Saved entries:
=== Section Start ===
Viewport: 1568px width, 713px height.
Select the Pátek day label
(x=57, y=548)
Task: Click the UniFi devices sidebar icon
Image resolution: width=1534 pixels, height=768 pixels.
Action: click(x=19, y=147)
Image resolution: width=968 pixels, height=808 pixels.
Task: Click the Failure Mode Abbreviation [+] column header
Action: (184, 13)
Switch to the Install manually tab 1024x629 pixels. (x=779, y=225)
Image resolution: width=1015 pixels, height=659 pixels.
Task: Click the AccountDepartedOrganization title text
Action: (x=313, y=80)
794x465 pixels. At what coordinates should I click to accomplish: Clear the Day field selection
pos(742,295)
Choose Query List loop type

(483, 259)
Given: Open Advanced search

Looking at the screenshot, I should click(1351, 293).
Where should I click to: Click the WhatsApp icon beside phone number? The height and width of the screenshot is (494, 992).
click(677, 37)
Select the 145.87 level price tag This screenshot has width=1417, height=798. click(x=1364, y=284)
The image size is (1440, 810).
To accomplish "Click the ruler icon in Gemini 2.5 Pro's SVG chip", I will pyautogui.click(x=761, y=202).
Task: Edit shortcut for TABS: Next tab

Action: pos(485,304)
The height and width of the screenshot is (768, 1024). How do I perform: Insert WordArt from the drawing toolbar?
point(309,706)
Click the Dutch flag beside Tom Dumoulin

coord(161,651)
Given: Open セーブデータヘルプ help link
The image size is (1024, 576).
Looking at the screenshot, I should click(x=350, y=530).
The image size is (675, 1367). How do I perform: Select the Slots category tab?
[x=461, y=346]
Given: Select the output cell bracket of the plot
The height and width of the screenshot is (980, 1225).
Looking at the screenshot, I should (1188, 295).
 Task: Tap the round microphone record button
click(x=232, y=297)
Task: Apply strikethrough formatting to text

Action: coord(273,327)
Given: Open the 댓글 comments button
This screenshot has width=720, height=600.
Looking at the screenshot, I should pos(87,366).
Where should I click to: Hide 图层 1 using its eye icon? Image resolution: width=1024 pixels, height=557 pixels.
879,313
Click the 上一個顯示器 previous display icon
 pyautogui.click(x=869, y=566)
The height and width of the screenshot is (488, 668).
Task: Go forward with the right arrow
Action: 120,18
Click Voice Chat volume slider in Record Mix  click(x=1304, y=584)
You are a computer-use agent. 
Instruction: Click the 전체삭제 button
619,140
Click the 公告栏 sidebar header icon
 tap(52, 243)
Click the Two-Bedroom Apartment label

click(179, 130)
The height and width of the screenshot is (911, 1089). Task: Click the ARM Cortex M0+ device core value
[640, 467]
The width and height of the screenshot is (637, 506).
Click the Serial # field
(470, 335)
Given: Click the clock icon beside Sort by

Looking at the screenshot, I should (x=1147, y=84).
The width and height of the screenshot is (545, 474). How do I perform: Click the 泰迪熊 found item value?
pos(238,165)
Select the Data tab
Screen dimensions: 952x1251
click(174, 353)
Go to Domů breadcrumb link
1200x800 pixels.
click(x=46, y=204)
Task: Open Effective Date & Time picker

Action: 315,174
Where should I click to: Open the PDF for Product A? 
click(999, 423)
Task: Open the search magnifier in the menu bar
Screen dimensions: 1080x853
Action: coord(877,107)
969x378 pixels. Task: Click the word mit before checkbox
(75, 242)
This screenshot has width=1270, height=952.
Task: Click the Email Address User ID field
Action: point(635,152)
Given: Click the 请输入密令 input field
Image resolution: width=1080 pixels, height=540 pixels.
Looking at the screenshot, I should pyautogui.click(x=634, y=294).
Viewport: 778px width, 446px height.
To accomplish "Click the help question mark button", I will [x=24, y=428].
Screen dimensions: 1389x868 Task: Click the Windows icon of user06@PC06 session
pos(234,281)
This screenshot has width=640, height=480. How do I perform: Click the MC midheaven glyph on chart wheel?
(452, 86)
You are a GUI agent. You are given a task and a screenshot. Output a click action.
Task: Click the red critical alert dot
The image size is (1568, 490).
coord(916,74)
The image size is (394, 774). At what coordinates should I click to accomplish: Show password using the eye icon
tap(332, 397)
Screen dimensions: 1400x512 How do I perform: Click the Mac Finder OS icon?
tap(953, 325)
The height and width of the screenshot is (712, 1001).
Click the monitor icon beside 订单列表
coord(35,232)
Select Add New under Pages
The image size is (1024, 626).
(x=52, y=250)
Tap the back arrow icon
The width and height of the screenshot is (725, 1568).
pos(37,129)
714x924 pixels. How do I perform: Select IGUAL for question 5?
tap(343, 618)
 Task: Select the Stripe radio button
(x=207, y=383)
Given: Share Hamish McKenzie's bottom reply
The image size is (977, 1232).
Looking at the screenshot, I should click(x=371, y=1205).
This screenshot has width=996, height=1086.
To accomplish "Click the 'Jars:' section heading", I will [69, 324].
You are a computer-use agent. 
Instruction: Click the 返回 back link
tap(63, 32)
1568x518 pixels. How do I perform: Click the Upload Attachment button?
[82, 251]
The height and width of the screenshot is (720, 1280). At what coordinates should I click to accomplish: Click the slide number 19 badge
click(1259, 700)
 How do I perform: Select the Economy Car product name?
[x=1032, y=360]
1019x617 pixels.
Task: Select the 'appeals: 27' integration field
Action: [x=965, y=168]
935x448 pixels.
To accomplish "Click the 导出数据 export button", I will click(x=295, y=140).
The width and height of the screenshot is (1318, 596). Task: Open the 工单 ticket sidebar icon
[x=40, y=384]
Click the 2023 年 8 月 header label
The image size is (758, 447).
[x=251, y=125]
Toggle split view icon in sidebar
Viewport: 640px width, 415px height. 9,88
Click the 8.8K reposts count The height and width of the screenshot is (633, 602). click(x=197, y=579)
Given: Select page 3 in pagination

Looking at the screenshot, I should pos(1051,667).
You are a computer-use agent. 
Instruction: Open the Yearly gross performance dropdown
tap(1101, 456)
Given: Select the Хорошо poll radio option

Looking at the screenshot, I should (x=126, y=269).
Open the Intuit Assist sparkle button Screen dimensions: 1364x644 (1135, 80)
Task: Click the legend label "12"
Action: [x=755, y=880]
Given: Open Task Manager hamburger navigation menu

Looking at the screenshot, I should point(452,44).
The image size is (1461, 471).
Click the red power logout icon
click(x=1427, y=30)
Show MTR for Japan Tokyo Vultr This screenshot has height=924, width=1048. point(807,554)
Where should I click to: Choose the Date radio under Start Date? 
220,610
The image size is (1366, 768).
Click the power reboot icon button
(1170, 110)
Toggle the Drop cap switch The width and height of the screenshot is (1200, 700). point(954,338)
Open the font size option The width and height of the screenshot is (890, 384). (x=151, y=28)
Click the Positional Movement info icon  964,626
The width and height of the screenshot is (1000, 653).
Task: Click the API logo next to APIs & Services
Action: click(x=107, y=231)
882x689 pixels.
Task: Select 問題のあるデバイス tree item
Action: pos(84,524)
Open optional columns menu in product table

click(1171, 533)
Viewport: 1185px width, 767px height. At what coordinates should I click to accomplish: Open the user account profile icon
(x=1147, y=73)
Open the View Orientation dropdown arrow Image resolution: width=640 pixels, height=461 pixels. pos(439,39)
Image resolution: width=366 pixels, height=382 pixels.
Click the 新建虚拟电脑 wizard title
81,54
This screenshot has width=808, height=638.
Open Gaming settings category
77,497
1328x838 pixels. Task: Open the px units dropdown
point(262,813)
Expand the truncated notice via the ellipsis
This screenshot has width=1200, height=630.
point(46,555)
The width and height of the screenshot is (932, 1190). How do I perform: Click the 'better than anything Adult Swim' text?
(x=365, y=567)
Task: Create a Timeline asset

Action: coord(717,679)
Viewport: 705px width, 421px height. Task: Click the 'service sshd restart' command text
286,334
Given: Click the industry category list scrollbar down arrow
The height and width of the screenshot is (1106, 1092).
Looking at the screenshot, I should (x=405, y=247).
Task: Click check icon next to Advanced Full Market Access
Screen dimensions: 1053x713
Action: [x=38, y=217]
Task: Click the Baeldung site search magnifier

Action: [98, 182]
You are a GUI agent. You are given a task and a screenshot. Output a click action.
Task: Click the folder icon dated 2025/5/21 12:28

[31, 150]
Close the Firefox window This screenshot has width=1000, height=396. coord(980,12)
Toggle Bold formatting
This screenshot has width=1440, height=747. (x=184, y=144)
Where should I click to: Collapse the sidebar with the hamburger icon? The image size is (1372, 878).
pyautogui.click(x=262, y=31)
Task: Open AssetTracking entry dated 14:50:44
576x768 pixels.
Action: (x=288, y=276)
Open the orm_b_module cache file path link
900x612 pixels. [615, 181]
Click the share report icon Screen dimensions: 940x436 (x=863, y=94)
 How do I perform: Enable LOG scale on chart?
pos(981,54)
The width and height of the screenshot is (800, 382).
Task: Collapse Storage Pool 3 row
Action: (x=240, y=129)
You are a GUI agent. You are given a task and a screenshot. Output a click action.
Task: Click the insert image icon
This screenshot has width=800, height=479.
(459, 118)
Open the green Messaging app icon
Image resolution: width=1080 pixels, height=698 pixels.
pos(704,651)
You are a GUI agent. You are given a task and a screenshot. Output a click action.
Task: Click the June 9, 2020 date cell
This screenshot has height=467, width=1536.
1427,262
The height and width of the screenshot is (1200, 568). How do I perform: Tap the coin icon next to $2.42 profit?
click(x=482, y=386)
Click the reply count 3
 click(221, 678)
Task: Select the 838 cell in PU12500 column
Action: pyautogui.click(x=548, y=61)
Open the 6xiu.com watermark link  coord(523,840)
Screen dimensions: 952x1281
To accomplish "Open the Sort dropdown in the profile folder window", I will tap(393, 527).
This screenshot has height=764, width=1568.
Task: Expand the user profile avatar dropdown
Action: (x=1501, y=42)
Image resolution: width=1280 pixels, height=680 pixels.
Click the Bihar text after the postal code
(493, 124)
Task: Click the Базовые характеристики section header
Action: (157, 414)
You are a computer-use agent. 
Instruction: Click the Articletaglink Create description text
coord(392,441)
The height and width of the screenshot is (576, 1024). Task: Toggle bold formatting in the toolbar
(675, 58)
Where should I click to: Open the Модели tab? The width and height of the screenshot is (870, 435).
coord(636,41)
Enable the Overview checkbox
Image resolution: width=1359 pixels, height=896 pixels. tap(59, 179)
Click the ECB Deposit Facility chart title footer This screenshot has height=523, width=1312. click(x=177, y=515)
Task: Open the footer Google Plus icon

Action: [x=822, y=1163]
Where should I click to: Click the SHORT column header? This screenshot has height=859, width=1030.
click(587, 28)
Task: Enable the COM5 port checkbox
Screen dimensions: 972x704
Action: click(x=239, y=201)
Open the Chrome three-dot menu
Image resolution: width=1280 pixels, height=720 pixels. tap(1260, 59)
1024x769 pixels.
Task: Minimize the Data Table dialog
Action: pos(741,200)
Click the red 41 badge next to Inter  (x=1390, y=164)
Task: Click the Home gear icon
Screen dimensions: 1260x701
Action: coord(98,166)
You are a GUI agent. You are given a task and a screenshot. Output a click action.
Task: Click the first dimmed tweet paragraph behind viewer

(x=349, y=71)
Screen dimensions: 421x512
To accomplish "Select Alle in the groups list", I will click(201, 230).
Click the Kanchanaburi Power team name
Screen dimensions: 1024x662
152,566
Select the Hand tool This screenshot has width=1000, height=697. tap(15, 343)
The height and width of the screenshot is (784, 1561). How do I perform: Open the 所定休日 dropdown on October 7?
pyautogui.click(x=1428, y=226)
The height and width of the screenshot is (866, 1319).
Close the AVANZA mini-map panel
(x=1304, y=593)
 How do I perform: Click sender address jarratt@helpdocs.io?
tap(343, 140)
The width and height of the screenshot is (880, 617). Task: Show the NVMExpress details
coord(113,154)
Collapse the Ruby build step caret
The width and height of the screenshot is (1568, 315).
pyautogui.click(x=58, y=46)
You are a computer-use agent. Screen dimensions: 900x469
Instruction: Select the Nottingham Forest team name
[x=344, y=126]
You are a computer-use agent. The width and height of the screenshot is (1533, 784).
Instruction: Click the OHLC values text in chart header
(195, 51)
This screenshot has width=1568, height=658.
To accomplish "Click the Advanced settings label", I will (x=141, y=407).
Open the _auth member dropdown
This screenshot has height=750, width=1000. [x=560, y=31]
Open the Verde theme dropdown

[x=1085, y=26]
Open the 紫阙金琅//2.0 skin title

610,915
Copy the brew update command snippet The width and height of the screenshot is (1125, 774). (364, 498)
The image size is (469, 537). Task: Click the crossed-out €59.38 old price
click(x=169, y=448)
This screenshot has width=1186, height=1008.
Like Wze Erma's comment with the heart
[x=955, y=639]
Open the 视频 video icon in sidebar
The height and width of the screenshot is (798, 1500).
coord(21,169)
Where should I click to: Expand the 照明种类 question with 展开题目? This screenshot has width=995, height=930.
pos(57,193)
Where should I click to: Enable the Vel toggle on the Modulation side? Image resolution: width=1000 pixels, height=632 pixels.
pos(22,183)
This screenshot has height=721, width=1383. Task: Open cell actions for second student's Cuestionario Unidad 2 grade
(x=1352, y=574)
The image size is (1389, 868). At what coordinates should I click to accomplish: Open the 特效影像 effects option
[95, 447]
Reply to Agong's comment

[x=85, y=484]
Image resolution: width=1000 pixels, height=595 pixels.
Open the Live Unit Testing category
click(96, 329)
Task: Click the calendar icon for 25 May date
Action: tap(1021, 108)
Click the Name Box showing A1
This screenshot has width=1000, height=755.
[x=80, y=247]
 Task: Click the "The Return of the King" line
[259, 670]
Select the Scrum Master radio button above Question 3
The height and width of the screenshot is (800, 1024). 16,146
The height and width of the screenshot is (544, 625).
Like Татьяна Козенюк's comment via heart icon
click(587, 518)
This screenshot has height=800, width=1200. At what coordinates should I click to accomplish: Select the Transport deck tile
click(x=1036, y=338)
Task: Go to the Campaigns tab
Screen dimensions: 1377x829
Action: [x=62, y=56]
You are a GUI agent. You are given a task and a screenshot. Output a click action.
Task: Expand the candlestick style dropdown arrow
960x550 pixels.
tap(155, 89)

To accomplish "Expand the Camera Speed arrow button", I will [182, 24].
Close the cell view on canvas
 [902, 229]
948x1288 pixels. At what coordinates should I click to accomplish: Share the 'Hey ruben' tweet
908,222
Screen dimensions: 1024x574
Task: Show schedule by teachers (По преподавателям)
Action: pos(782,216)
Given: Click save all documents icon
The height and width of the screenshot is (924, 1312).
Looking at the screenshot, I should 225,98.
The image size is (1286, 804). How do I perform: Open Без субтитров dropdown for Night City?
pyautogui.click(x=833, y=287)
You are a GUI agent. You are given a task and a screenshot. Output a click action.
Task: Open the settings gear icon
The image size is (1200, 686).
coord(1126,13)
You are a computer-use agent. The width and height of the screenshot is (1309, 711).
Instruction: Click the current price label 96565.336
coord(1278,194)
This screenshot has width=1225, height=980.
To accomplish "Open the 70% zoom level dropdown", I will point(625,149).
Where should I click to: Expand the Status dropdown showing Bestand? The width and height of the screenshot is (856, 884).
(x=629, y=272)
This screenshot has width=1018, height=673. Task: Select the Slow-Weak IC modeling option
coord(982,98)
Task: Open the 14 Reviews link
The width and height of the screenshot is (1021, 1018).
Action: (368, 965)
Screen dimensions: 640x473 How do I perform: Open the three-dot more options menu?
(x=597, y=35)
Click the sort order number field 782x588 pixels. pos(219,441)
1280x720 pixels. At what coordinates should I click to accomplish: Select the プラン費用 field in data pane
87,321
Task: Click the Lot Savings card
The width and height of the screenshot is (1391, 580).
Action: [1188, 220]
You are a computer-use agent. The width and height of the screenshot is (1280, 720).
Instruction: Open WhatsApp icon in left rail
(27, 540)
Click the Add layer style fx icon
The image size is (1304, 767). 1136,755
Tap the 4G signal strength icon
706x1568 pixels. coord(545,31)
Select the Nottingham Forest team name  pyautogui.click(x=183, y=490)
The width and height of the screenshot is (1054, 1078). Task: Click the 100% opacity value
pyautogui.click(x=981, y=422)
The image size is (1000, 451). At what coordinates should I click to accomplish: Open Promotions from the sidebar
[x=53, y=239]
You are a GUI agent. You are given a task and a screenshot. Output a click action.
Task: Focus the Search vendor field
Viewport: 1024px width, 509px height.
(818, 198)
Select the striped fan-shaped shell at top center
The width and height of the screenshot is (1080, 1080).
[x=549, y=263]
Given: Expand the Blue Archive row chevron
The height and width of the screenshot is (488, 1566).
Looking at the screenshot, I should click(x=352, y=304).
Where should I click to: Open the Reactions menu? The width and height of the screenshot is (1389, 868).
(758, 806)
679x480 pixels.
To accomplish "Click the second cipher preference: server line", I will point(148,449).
=== Section End ===
Would you please reproduce the records above exactly, only from their first line through the line holding "Task: Click the UniFi devices sidebar icon", with both ends included?

Viewport: 1568px width, 713px height.
Select the Pátek day label
(x=57, y=548)
Task: Click the UniFi devices sidebar icon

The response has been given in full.